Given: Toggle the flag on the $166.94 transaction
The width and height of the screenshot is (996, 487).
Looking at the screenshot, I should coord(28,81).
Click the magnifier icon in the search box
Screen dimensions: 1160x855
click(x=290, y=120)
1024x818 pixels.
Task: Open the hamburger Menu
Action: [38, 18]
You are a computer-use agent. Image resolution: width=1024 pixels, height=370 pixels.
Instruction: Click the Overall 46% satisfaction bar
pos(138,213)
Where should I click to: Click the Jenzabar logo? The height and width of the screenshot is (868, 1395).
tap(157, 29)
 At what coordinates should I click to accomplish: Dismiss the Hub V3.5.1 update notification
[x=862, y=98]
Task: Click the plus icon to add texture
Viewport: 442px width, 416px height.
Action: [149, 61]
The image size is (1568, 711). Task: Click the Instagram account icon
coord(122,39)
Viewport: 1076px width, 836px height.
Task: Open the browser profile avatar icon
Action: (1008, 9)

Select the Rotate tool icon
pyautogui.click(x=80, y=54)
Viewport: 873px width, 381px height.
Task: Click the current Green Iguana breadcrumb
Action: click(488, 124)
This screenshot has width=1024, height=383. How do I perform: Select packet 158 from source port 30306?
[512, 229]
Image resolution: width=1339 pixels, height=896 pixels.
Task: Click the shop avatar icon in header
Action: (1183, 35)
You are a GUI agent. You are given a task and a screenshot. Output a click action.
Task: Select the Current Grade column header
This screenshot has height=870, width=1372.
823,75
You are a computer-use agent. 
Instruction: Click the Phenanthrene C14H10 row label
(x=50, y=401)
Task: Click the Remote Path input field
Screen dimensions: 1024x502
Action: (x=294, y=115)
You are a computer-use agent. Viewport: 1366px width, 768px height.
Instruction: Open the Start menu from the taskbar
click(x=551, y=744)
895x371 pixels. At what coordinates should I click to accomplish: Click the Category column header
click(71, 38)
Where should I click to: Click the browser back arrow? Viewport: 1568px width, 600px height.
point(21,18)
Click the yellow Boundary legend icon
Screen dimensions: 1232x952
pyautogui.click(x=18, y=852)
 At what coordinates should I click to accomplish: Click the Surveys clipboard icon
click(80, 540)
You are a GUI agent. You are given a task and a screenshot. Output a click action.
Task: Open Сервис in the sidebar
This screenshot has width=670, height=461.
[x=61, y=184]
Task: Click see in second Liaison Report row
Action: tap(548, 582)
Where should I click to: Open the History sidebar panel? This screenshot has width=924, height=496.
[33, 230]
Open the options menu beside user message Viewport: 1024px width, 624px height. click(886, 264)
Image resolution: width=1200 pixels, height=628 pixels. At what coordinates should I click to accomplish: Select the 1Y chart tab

§ **PROBLEM TO SOLVE**: Word for word, restate the whole of the material above.

§ **SOLUTION TO THE EXERCISE**:
Given: Toggle the flag on the $166.94 transaction
The width and height of the screenshot is (996, 487).
Looking at the screenshot, I should coord(28,81).
Click the magnifier icon in the search box
Screen dimensions: 1160x855
click(x=290, y=120)
1024x818 pixels.
Task: Open the hamburger Menu
Action: [38, 18]
You are a computer-use agent. Image resolution: width=1024 pixels, height=370 pixels.
Instruction: Click the Overall 46% satisfaction bar
pos(138,213)
Where should I click to: Click the Jenzabar logo? The height and width of the screenshot is (868, 1395).
tap(157, 29)
 At what coordinates should I click to accomplish: Dismiss the Hub V3.5.1 update notification
[x=862, y=98]
Task: Click the plus icon to add texture
Viewport: 442px width, 416px height.
Action: [149, 61]
The image size is (1568, 711). Task: Click the Instagram account icon
coord(122,39)
Viewport: 1076px width, 836px height.
Task: Open the browser profile avatar icon
Action: (1008, 9)

Select the Rotate tool icon
pyautogui.click(x=80, y=54)
Viewport: 873px width, 381px height.
Task: Click the current Green Iguana breadcrumb
Action: click(488, 124)
This screenshot has width=1024, height=383. How do I perform: Select packet 158 from source port 30306?
[512, 229]
Image resolution: width=1339 pixels, height=896 pixels.
Task: Click the shop avatar icon in header
Action: (1183, 35)
You are a GUI agent. You are given a task and a screenshot. Output a click action.
Task: Select the Current Grade column header
This screenshot has height=870, width=1372.
823,75
You are a computer-use agent. 
Instruction: Click the Phenanthrene C14H10 row label
(x=50, y=401)
Task: Click the Remote Path input field
Screen dimensions: 1024x502
Action: (x=294, y=115)
You are a computer-use agent. Viewport: 1366px width, 768px height.
Instruction: Open the Start menu from the taskbar
click(x=551, y=744)
895x371 pixels. At what coordinates should I click to accomplish: Click the Category column header
click(71, 38)
Where should I click to: Click the browser back arrow? Viewport: 1568px width, 600px height.
point(21,18)
Click the yellow Boundary legend icon
Screen dimensions: 1232x952
pyautogui.click(x=18, y=852)
 At what coordinates should I click to accomplish: Click the Surveys clipboard icon
click(80, 540)
You are a GUI agent. You are given a task and a screenshot. Output a click action.
Task: Open Сервис in the sidebar
This screenshot has width=670, height=461.
[x=61, y=184]
Task: Click see in second Liaison Report row
Action: tap(548, 582)
Where should I click to: Open the History sidebar panel? This screenshot has width=924, height=496.
[33, 230]
Open the options menu beside user message Viewport: 1024px width, 624px height. click(886, 264)
Image resolution: width=1200 pixels, height=628 pixels. At what coordinates should I click to accomplish: Select the 1Y chart tab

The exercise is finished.